Jon Cunliffe: Reflections on DeFi, digital currencies and regulation

Speech by Sir Jon Cunliffe, Deputy Governor for Financial Stability of the Bank of England, at the Warwick Business Schools's Gilmore Centre Policy Forum Conference on DeFi & Digital Currencies, London21 November 2022.

The views expressed in this speech are those of the speaker and not the view of the BIS.

Central bank speech  | 
21 November 2022

I had intended today to talk about the work the Bank of England, is doing with the Treasury, the FCA on the regulation of crypto stablecoins and our work on a potential central bank digital currency in Sterling.

That remains the bulk of what I will talk about today. But between beginning to draft these remarks and delivering them today, we have seen what is probably the largest – and certainly the most spectacular – failure to date in the crypto ecosystem, by which of course I mean the collapse of the crypto trading platform FTX and most of its associated businesses.

So I thought it might be worthwhile to start with a brief look at the FTX implosion to frame some of the points I intend to make on regulation of the use of crypto-related technologies to provide financial services and on why, as a central bank, we are actively exploring the issuance of a digitally native Pound sterling.

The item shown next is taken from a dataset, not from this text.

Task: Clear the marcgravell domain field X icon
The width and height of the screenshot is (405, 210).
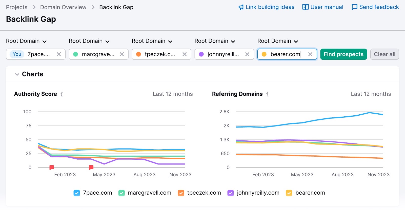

Untangling exactly what happened at FTX will no doubt take a great deal of time, effort and investigation by the relevant authorities. For anyone interested in the scale of the challenge, I can only recommend a quick read of last week's bankruptcy filing. But while we will not know in full how it happened for some time, there do appear to be some general themes that are very familiar to those who regulate and supervise conventional financial firms and financial instruments.